L’altra faccia della medaglia in Tredici canzoni urgenti sono le piccole e grandi cose in cui credere: l’importanza del dono (Il tempo dei regali ispirato dal resoconto di viaggio omonimo di Patrick Leigh Fermor), l’amore («Il mondo cade a pezzi/ Il gas sale alle stelle/ L’alluminio rincara/ Il Brent impenna/ La benzina si infiamma/ L’oro si rafforza/ La speranza si riduce/ Ma tu sei/ Il mio bene rifugio»), la necessità di fare esperienza diretta della vita senza farsela mediare da computer e videogiochi (Cha cha chaf della pozzanghera: e lasciateci sguazzare felice il bambino), il lascito da custodire della Resistenza (la bellissima Staffette in bicicletta cantata con Mara Redeghieri degli Ustmamò: «Serafina, Alice, Anita/ Passa il ferro, l’arma, la vita/ Passa il testimone/ Che arrivi fino a noi/ Come il vento di primavera non si ingabbia nella rete/ Come i vostri capelli, come i sorrisi/ Come l’aria quando corre in bicicletta/ Questa è la libertà, azione e responsabilità»).
Nella canzone d’autore i testi contano, e in queste canzoni di Capossela contano più che mai. Non vorrei però dare l’impressione di un festival della parola che la musica si incarica di rivestire. Autore eclettico e raffinato, abituato a spaziare fra tango e Balcani, Tom Waits e rebetiko greco, musica popolare e sperimentazione, Capossela si circonda in questo album di strumenti e strumentisti di valore: gli irrinunciabili camei di Marc Ribot e Greg Cohen collaboratori di Waits, sontuosi arrangiamenti d’archi e fiati, ma anche l’intonarumori di futuristica memoria e il theremin che è stato il precursore di tutti gli strumenrti elettronici. E le musiche spaziano dalla ballad al reggae, dal jive a cha cha cha, dal valzer al soul, fino a recuperare un’antica e nobile forma come la folia rinascimentale.

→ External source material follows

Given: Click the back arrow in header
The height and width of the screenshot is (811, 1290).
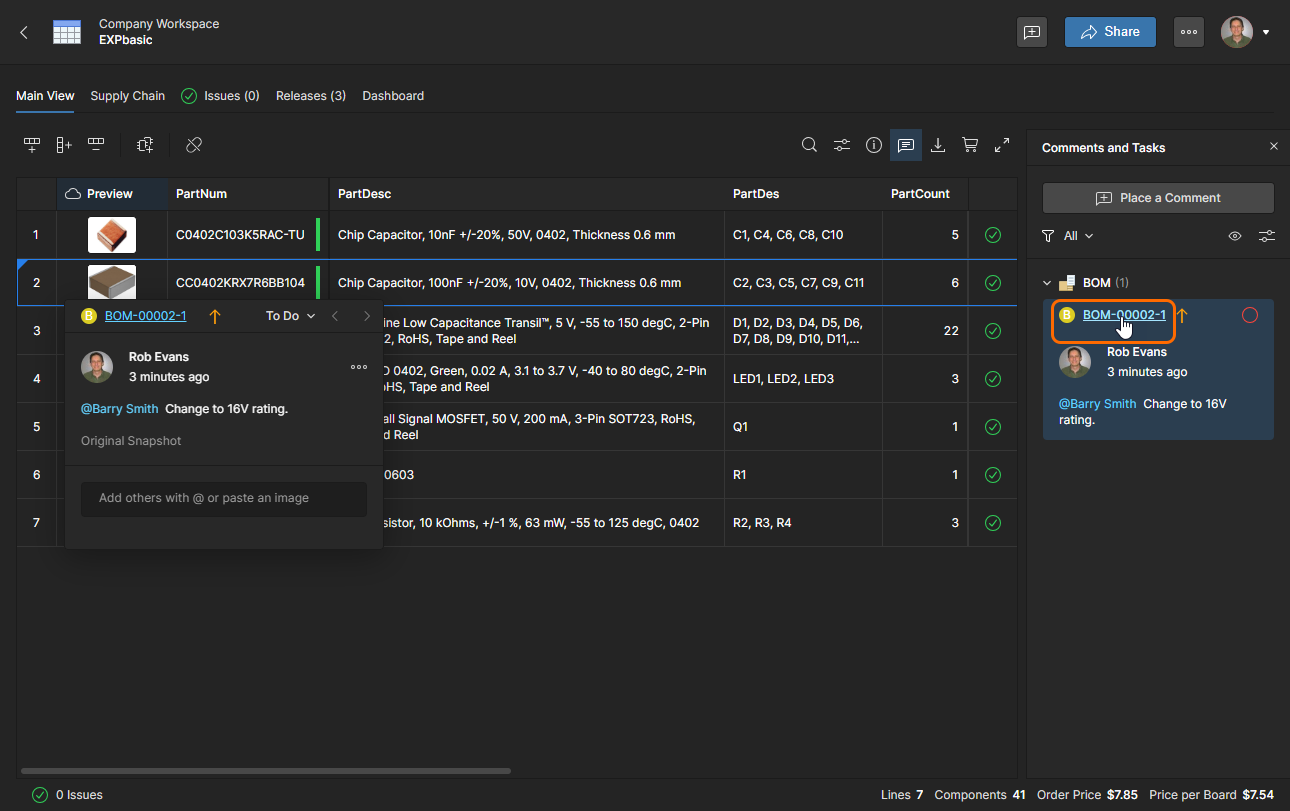Looking at the screenshot, I should 24,32.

Resta, a conclusione di un disco importante e destinato a restare, l’invito (Con i tasti che ci abbiamo, splendida) a non cercare mete impossibili e a fare con quel che si ha. «Con i tasti che ci abbiamo/ Solo quelli suoneremo/ Una melodia sdentata/ Una melodia trovata/ Con i tasti che ci abbiamo/ Bianchi e neri, giocheremo/ E di un limite faremo/ Una possibilità».